> **About this task**:
Could you write the entries out again, exactly as they are?

> **Material supplied**:
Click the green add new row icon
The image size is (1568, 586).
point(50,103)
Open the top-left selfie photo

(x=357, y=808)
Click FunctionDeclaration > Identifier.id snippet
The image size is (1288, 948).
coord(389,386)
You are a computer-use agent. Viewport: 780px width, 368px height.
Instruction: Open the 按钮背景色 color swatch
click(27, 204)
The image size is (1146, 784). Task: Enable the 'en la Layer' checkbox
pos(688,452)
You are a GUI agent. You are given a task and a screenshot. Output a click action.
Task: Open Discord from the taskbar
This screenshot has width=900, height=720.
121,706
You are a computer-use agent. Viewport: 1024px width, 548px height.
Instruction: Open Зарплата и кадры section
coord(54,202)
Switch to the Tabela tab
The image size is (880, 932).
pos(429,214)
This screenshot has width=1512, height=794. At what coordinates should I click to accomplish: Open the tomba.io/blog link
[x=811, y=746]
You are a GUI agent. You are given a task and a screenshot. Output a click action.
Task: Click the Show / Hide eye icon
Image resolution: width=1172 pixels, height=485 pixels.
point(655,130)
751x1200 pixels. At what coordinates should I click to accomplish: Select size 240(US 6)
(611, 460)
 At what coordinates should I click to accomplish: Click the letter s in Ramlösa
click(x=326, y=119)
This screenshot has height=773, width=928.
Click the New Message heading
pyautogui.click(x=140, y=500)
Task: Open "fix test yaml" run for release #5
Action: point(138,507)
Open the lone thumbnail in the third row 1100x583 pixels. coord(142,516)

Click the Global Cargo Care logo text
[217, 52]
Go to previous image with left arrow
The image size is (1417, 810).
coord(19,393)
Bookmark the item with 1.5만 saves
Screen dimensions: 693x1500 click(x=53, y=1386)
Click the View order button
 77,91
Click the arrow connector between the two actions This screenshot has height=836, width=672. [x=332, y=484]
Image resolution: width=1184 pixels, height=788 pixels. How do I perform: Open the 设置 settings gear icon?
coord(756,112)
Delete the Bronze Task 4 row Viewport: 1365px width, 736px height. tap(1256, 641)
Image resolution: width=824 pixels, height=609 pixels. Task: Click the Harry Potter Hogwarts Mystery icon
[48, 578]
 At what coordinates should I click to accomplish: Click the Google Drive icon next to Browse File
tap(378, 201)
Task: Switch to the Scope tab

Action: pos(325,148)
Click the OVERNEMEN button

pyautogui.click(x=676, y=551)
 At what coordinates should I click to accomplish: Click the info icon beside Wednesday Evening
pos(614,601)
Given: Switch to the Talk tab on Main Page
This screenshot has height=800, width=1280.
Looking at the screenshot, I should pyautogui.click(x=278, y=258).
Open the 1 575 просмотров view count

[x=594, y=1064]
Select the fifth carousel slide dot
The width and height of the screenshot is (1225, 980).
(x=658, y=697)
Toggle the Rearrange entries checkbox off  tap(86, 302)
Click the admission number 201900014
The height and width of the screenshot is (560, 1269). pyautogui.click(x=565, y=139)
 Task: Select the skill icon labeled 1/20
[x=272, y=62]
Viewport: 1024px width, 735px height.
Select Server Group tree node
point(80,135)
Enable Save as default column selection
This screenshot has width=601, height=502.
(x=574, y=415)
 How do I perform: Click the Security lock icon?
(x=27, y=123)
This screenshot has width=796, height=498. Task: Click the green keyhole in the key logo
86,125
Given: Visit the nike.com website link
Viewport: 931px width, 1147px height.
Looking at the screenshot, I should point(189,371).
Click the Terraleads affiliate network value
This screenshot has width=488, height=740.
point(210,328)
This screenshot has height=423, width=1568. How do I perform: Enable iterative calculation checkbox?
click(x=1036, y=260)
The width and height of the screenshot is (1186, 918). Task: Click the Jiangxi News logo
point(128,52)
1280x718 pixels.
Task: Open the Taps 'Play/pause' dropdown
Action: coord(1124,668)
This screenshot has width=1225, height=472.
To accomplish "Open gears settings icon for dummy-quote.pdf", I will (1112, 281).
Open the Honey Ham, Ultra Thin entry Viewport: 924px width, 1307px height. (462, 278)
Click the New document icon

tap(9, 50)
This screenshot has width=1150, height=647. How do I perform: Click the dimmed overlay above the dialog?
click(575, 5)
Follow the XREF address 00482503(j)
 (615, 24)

> **Answer for this exercise**:
Click the green add new row icon
The image size is (1568, 586).
point(50,103)
Open the top-left selfie photo

(x=357, y=808)
Click FunctionDeclaration > Identifier.id snippet
The image size is (1288, 948).
coord(389,386)
You are a computer-use agent. Viewport: 780px width, 368px height.
Instruction: Open the 按钮背景色 color swatch
click(27, 204)
The image size is (1146, 784). Task: Enable the 'en la Layer' checkbox
pos(688,452)
You are a GUI agent. You are given a task and a screenshot. Output a click action.
Task: Open Discord from the taskbar
This screenshot has width=900, height=720.
121,706
You are a computer-use agent. Viewport: 1024px width, 548px height.
Instruction: Open Зарплата и кадры section
coord(54,202)
Switch to the Tabela tab
The image size is (880, 932).
pos(429,214)
This screenshot has width=1512, height=794. At what coordinates should I click to accomplish: Open the tomba.io/blog link
[x=811, y=746]
You are a GUI agent. You are given a task and a screenshot. Output a click action.
Task: Click the Show / Hide eye icon
Image resolution: width=1172 pixels, height=485 pixels.
point(655,130)
751x1200 pixels. At what coordinates should I click to accomplish: Select size 240(US 6)
(611, 460)
 At what coordinates should I click to accomplish: Click the letter s in Ramlösa
click(x=326, y=119)
This screenshot has height=773, width=928.
Click the New Message heading
pyautogui.click(x=140, y=500)
Task: Open "fix test yaml" run for release #5
Action: point(138,507)
Open the lone thumbnail in the third row 1100x583 pixels. coord(142,516)

Click the Global Cargo Care logo text
[217, 52]
Go to previous image with left arrow
The image size is (1417, 810).
coord(19,393)
Bookmark the item with 1.5만 saves
Screen dimensions: 693x1500 click(x=53, y=1386)
Click the View order button
 77,91
Click the arrow connector between the two actions This screenshot has height=836, width=672. [x=332, y=484]
Image resolution: width=1184 pixels, height=788 pixels. How do I perform: Open the 设置 settings gear icon?
coord(756,112)
Delete the Bronze Task 4 row Viewport: 1365px width, 736px height. tap(1256, 641)
Image resolution: width=824 pixels, height=609 pixels. Task: Click the Harry Potter Hogwarts Mystery icon
[48, 578]
 At what coordinates should I click to accomplish: Click the Google Drive icon next to Browse File
tap(378, 201)
Task: Switch to the Scope tab

Action: pos(325,148)
Click the OVERNEMEN button

pyautogui.click(x=676, y=551)
 At what coordinates should I click to accomplish: Click the info icon beside Wednesday Evening
pos(614,601)
Given: Switch to the Talk tab on Main Page
This screenshot has height=800, width=1280.
Looking at the screenshot, I should pyautogui.click(x=278, y=258).
Open the 1 575 просмотров view count

[x=594, y=1064]
Select the fifth carousel slide dot
The width and height of the screenshot is (1225, 980).
(x=658, y=697)
Toggle the Rearrange entries checkbox off  tap(86, 302)
Click the admission number 201900014
The height and width of the screenshot is (560, 1269). pyautogui.click(x=565, y=139)
 Task: Select the skill icon labeled 1/20
[x=272, y=62]
Viewport: 1024px width, 735px height.
Select Server Group tree node
point(80,135)
Enable Save as default column selection
This screenshot has width=601, height=502.
(x=574, y=415)
 How do I perform: Click the Security lock icon?
(x=27, y=123)
This screenshot has width=796, height=498. Task: Click the green keyhole in the key logo
86,125
Given: Visit the nike.com website link
Viewport: 931px width, 1147px height.
Looking at the screenshot, I should point(189,371).
Click the Terraleads affiliate network value
This screenshot has width=488, height=740.
point(210,328)
This screenshot has height=423, width=1568. How do I perform: Enable iterative calculation checkbox?
click(x=1036, y=260)
The width and height of the screenshot is (1186, 918). Task: Click the Jiangxi News logo
point(128,52)
1280x718 pixels.
Task: Open the Taps 'Play/pause' dropdown
Action: coord(1124,668)
This screenshot has width=1225, height=472.
To accomplish "Open gears settings icon for dummy-quote.pdf", I will (1112, 281).
Open the Honey Ham, Ultra Thin entry Viewport: 924px width, 1307px height. (462, 278)
Click the New document icon

tap(9, 50)
This screenshot has width=1150, height=647. How do I perform: Click the dimmed overlay above the dialog?
click(575, 5)
Follow the XREF address 00482503(j)
 (615, 24)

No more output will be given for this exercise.